## Task statement
Word for word, repeat all of the entries below.

## Available data
Segment Open

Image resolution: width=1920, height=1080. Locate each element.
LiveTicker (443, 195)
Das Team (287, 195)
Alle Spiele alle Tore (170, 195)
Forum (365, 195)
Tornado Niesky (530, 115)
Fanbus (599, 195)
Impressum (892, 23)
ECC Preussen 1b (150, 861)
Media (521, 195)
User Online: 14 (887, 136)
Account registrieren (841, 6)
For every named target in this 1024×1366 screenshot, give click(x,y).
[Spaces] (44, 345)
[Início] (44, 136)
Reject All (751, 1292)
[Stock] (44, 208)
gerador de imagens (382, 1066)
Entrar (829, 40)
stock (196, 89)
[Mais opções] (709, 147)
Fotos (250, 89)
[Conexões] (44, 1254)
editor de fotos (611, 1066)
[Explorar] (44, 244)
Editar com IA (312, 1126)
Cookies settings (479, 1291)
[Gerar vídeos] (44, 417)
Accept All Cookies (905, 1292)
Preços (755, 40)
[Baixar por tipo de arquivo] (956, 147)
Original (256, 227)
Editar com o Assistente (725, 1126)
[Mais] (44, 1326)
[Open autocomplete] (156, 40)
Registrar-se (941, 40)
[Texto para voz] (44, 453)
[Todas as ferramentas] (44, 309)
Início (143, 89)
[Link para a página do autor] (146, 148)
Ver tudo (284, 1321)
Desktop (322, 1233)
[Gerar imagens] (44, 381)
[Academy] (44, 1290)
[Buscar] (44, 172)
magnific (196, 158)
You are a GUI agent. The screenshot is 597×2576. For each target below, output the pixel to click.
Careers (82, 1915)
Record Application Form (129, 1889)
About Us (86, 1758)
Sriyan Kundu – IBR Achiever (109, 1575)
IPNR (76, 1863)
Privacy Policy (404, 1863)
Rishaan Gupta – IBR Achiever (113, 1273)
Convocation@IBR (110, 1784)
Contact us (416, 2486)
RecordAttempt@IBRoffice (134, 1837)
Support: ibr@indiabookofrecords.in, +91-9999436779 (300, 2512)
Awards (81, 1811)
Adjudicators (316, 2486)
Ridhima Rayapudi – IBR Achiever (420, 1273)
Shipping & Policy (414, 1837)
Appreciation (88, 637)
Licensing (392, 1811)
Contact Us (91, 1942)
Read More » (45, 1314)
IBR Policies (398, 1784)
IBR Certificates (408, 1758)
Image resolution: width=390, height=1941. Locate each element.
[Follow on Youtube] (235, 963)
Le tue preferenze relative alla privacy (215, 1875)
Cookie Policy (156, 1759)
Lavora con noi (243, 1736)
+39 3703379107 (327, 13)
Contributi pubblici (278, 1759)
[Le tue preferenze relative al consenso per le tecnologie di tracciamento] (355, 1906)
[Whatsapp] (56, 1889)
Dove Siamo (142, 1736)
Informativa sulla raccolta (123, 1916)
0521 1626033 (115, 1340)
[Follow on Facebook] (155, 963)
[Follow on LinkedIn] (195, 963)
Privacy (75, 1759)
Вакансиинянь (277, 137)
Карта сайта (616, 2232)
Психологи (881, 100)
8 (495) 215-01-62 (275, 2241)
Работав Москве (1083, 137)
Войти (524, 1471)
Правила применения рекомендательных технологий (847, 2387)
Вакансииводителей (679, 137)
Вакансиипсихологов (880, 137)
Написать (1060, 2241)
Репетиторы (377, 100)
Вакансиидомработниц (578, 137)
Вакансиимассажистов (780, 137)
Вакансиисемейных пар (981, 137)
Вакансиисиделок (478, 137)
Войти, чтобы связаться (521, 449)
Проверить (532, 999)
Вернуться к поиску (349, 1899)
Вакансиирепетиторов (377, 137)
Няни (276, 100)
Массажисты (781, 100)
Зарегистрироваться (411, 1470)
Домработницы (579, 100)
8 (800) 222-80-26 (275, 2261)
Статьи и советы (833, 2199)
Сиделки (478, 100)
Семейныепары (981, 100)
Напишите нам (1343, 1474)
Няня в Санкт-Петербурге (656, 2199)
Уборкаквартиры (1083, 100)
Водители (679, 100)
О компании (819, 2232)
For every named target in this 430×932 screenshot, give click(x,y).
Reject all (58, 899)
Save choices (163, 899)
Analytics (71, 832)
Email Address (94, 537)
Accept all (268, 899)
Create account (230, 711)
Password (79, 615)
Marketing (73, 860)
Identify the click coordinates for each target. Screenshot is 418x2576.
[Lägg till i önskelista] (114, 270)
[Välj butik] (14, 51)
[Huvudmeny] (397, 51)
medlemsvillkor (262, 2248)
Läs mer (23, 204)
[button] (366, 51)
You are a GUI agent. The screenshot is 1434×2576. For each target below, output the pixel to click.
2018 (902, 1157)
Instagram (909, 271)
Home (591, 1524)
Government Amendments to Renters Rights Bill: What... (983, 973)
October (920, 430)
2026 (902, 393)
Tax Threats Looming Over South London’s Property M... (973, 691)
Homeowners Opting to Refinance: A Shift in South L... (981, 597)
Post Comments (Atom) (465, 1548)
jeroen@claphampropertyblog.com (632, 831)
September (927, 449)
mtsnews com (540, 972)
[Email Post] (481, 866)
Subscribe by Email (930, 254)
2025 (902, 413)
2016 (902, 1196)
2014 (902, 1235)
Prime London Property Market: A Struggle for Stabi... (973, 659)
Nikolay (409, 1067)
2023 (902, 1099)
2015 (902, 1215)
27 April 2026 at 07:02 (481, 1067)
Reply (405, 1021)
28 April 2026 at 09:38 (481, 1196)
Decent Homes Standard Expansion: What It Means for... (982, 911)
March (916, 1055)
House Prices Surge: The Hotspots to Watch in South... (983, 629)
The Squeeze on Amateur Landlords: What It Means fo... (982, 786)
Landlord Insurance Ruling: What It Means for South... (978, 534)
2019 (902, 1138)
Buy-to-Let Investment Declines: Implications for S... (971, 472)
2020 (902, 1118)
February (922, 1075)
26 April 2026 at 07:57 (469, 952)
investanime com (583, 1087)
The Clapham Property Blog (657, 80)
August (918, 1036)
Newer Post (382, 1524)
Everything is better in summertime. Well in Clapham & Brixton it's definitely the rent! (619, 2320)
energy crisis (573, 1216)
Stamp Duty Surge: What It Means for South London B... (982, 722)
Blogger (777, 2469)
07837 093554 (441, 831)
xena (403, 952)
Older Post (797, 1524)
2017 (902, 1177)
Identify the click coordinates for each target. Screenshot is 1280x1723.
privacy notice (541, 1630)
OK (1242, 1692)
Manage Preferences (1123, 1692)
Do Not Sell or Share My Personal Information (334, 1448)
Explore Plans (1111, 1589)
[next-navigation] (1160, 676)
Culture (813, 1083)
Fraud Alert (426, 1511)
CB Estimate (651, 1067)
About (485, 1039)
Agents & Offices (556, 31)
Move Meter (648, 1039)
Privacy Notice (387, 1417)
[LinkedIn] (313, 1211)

Segment Closed

## Response area
Image resolution: width=1920, height=1080. Locate each element.
LiveTicker (443, 195)
Das Team (287, 195)
Alle Spiele alle Tore (170, 195)
Forum (365, 195)
Tornado Niesky (530, 115)
Fanbus (599, 195)
Impressum (892, 23)
ECC Preussen 1b (150, 861)
Media (521, 195)
User Online: 14 (887, 136)
Account registrieren (841, 6)
For every named target in this 1024×1366 screenshot, give click(x,y).
[Spaces] (44, 345)
[Início] (44, 136)
Reject All (751, 1292)
[Stock] (44, 208)
gerador de imagens (382, 1066)
Entrar (829, 40)
stock (196, 89)
[Mais opções] (709, 147)
Fotos (250, 89)
[Conexões] (44, 1254)
editor de fotos (611, 1066)
[Explorar] (44, 244)
Editar com IA (312, 1126)
Cookies settings (479, 1291)
[Gerar vídeos] (44, 417)
Accept All Cookies (905, 1292)
Preços (755, 40)
[Baixar por tipo de arquivo] (956, 147)
Original (256, 227)
Editar com o Assistente (725, 1126)
[Mais] (44, 1326)
[Open autocomplete] (156, 40)
Registrar-se (941, 40)
[Texto para voz] (44, 453)
[Todas as ferramentas] (44, 309)
Início (143, 89)
[Link para a página do autor] (146, 148)
Ver tudo (284, 1321)
Desktop (322, 1233)
[Gerar imagens] (44, 381)
[Academy] (44, 1290)
[Buscar] (44, 172)
magnific (196, 158)
You are a GUI agent. The screenshot is 597×2576. For each target below, output the pixel to click.
Careers (82, 1915)
Record Application Form (129, 1889)
About Us (86, 1758)
Sriyan Kundu – IBR Achiever (109, 1575)
IPNR (76, 1863)
Privacy Policy (404, 1863)
Rishaan Gupta – IBR Achiever (113, 1273)
Convocation@IBR (110, 1784)
Contact us (416, 2486)
RecordAttempt@IBRoffice (134, 1837)
Support: ibr@indiabookofrecords.in, +91-9999436779 (300, 2512)
Awards (81, 1811)
Adjudicators (316, 2486)
Ridhima Rayapudi – IBR Achiever (420, 1273)
Shipping & Policy (414, 1837)
Appreciation (88, 637)
Licensing (392, 1811)
Contact Us (91, 1942)
Read More » (45, 1314)
IBR Policies (398, 1784)
IBR Certificates (408, 1758)
Image resolution: width=390, height=1941. Locate each element.
[Follow on Youtube] (235, 963)
Le tue preferenze relative alla privacy (215, 1875)
Cookie Policy (156, 1759)
Lavora con noi (243, 1736)
+39 3703379107 (327, 13)
Contributi pubblici (278, 1759)
[Le tue preferenze relative al consenso per le tecnologie di tracciamento] (355, 1906)
[Whatsapp] (56, 1889)
Dove Siamo (142, 1736)
Informativa sulla raccolta (123, 1916)
0521 1626033 (115, 1340)
[Follow on Facebook] (155, 963)
[Follow on LinkedIn] (195, 963)
Privacy (75, 1759)
Вакансиинянь (277, 137)
Карта сайта (616, 2232)
Психологи (881, 100)
8 (495) 215-01-62 (275, 2241)
Работав Москве (1083, 137)
Войти (524, 1471)
Правила применения рекомендательных технологий (847, 2387)
Вакансииводителей (679, 137)
Вакансиипсихологов (880, 137)
Написать (1060, 2241)
Репетиторы (377, 100)
Вакансиидомработниц (578, 137)
Вакансиимассажистов (780, 137)
Вакансиисемейных пар (981, 137)
Вакансиисиделок (478, 137)
Войти, чтобы связаться (521, 449)
Проверить (532, 999)
Вернуться к поиску (349, 1899)
Вакансиирепетиторов (377, 137)
Няни (276, 100)
Массажисты (781, 100)
Зарегистрироваться (411, 1470)
Домработницы (579, 100)
8 (800) 222-80-26 (275, 2261)
Статьи и советы (833, 2199)
Сиделки (478, 100)
Семейныепары (981, 100)
Напишите нам (1343, 1474)
Няня в Санкт-Петербурге (656, 2199)
Уборкаквартиры (1083, 100)
Водители (679, 100)
О компании (819, 2232)
For every named target in this 430×932 screenshot, give click(x,y).
Reject all (58, 899)
Save choices (163, 899)
Analytics (71, 832)
Email Address (94, 537)
Accept all (268, 899)
Create account (230, 711)
Password (79, 615)
Marketing (73, 860)
Identify the click coordinates for each target. Screenshot is 418x2576.
[Lägg till i önskelista] (114, 270)
[Välj butik] (14, 51)
[Huvudmeny] (397, 51)
medlemsvillkor (262, 2248)
Läs mer (23, 204)
[button] (366, 51)
You are a GUI agent. The screenshot is 1434×2576. For each target below, output the pixel to click.
2018 (902, 1157)
Instagram (909, 271)
Home (591, 1524)
Government Amendments to Renters Rights Bill: What... (983, 973)
October (920, 430)
2026 (902, 393)
Tax Threats Looming Over South London’s Property M... (973, 691)
Homeowners Opting to Refinance: A Shift in South L... (981, 597)
Post Comments (Atom) (465, 1548)
jeroen@claphampropertyblog.com (632, 831)
September (927, 449)
mtsnews com (540, 972)
[Email Post] (481, 866)
Subscribe by Email (930, 254)
2025 (902, 413)
2016 (902, 1196)
2014 (902, 1235)
Prime London Property Market: A Struggle for Stabi... (973, 659)
Nikolay (409, 1067)
2023 (902, 1099)
2015 (902, 1215)
27 April 2026 at 07:02 (481, 1067)
Reply (405, 1021)
28 April 2026 at 09:38 (481, 1196)
Decent Homes Standard Expansion: What It Means for... (982, 911)
March (916, 1055)
House Prices Surge: The Hotspots to Watch in South... (983, 629)
The Squeeze on Amateur Landlords: What It Means fo... (982, 786)
Landlord Insurance Ruling: What It Means for South... (978, 534)
2019 (902, 1138)
Buy-to-Let Investment Declines: Implications for S... (971, 472)
2020 (902, 1118)
February (922, 1075)
26 April 2026 at 07:57 (469, 952)
investanime com (583, 1087)
The Clapham Property Blog (657, 80)
August (918, 1036)
Newer Post (382, 1524)
Everything is better in summertime. Well in Clapham & Brixton it's definitely the rent! (619, 2320)
energy crisis (573, 1216)
Stamp Duty Surge: What It Means for South London B... (982, 722)
Blogger (777, 2469)
07837 093554 (441, 831)
xena (403, 952)
Older Post (797, 1524)
2017 (902, 1177)
Identify the click coordinates for each target. Screenshot is 1280x1723.
privacy notice (541, 1630)
OK (1242, 1692)
Manage Preferences (1123, 1692)
Do Not Sell or Share My Personal Information (334, 1448)
Explore Plans (1111, 1589)
[next-navigation] (1160, 676)
Culture (813, 1083)
Fraud Alert (426, 1511)
CB Estimate (651, 1067)
About (485, 1039)
Agents & Offices (556, 31)
Move Meter (648, 1039)
Privacy Notice (387, 1417)
[LinkedIn] (313, 1211)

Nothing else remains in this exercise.